■ **CONSIGNE A**
Dans le texte sur le goût, reprenez mot pour mot le passage qui va de « On appelle goût » jusqu'à « intimes avec l'odorat. ».
■ **CONSIGNE B**
Condensez sous forme de liste le paragraphe du texte sur le goût qui commence par « Le développement du goût », sans perdre ses faits principaux.

____ EXTRAIT DU TEXTE

On appelle goût celui de nos cinq sens qui nous fait percevoir les saveurs. Son siège principal est dans les muqueuses qui tapissent la bouche. Il est, à cause de cela, en relations très intimes avec l'odorat.

Le développement du goût paraît être soumis aux lois qui règlent le jeu de toute la sensibilité. Les sensations, répétées sans qu'on y prenne garde, s'affaiblissent ; surveillées par une intelligence attentive, elles deviennent au contraire plus distinctes et plus délicates. Aussi le dégustateur de profession obtient-il, par l'exercice, une merveilleuse finesse de goût. Le glouton ne sait plus ce qu'il mange, et le gourmet le sait trop.

Les meilleures règles de pédagogie qu'on puisse formuler à propos du goût, sont des règles de morale, telles qu'en ont donné les écrivains anciens et modernes, en recommandant la tempérance, l'usage des mets simples, hygiéniques, et non de ces nourritures extraordinaires et épicées qui blasent le palais et altèrent la santé. Les Spartiates, imitateurs du brouet noir, disaient volontiers que le meilleur assaisonnement des mets était l'appétit. Le maître qui aura inculqué à son élève l'habitude et l'amour de la sobriété, aura fait tout ce qu'il faut pour son goût.

________
____ MATÉRIEL FOURNI

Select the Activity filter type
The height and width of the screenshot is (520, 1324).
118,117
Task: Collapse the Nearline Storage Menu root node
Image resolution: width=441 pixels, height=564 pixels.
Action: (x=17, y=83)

________

■ **RÉPONSE RÉDIGÉE A**
On appelle goût celui de nos cinq sens qui nous fait percevoir les saveurs. Son siège principal est dans les muqueuses qui tapissent la bouche. Il est, à cause de cela, en relations très intimes avec l'odorat.

■ **RÉPONSE RÉDIGÉE B**
- Le développement du goût paraît soumis aux lois qui règlent toute la sensibilité.
- Répétées sans attention, les sensations s'affaiblissent. Surveillées par une intelligence attentive, elles deviennent plus distinctes et plus délicates.
- Par l'exercice, le dégustateur de profession acquiert une merveilleuse finesse de goût.
- Le glouton ne sait plus ce qu'il mange, tandis que le gourmet le sait trop.